Hey West,
Waay long time no see. It appears you've gotten a might taller. (and without my permission I might add.)
Ran into a similar situation with two of my nephews.
Option 1: [Total Paranoia, I.E. The Crazy Boyfriend] Will rob you of your sleep and your sanity. In this option, you can camera the crap out of everything, escort her to and from work, go armed, and basically wear a "don't mess with me or I will rip your face off." look everywhere you go. Expensive, maintenance heavy, and most likely to lead to a confrontation. Helps to be over 6ft tall and 180+ lbs
Option 2: [Go Dark, referenced earlier] Change phone #, do not give the new number out, even to old friends, as they might share with the person stalking her. Turn off Facebook, change email, reset security on all manner of things, but especially social media. In extreme cases, move away, change name, etc. - Note, this is like a "witness protection" program, it wont work if she isn't committed.
Option 3: [The Direct Approach: usually a REALLY bad idea] Pick a fight with the guy, incite a confrontation, beat the whoohah out of him. - Did I mention really bad idea?
Option 4: [Re-evaluate the relationship] Self reflection, and many HARD questions need to be asked (TO YOURSELF). "Is this worth it?" comes to mind. Yes, you obviously care for her. However, how many boyfriends in how long a period of time? She has obviously taken and shared nudes in the past, is this (or similar) behavior likely to change? What made her a target for this sort of blackmail / stalking in the first place? Being beautiful doesn't truly enter into it, there are plenty of girls (and guys) that are beautiful and useless. As my dad used to say: "You can't shake a hooker tree and get a housewife." Is it her self esteem, or yours that is being fed by this relationship?
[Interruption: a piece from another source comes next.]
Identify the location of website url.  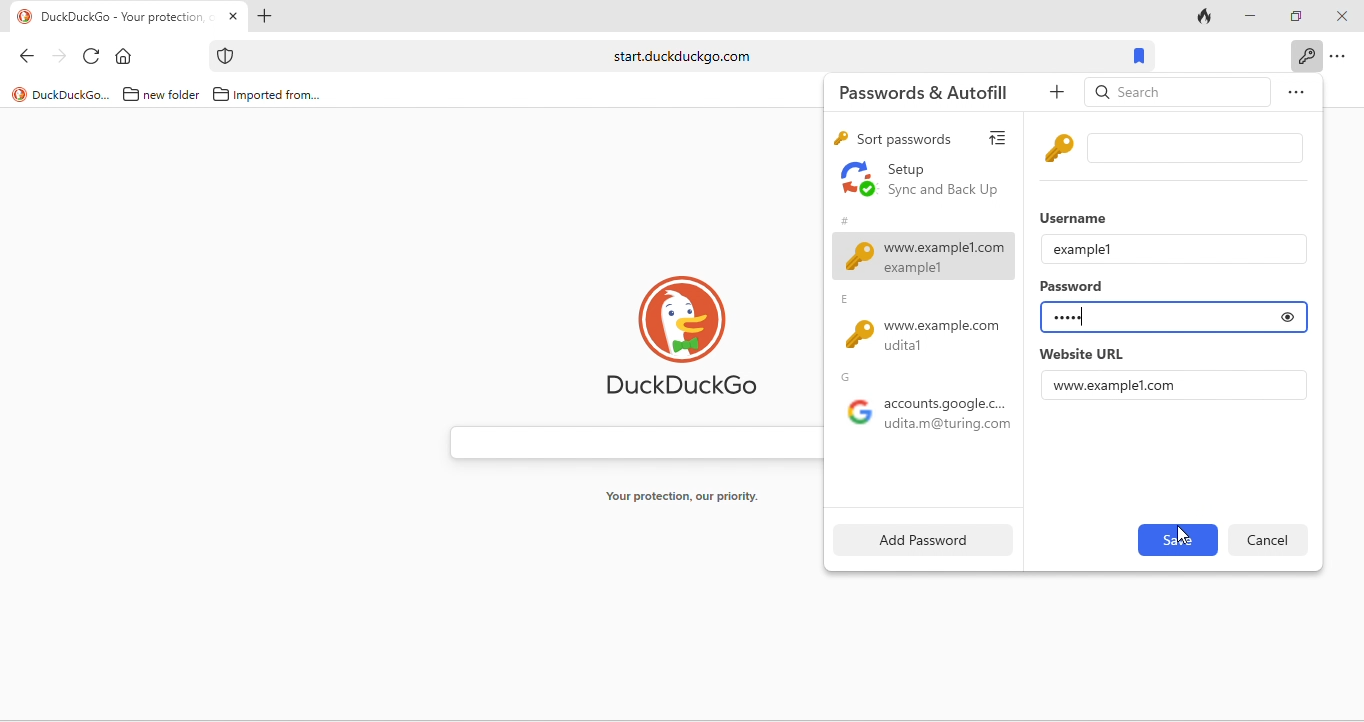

All possible choices. In my own case, 2 years into our marriage, (been 10 years now) a guy we knew started following my wife around regularly. Like all over town. My wife called me and I showed up at the store she was at, and there he was. I walked up to him, directly told him that I knew what he was up to, and that he should leave her alone, now, and never follow her again. I said it very quietly, but firmly, without an ounce of threat in my voice. It was enough. Now my wife says that because I'm such a gregarious person normally, when I'm super quiet and focused people don't know what to do or how to react. Some people can be intimidated, some can't, but most people fear uncertainty.
Best of luck in your decision...we can advise, but it is your decision. Your grown, and your going to have to figure it out like all of us did.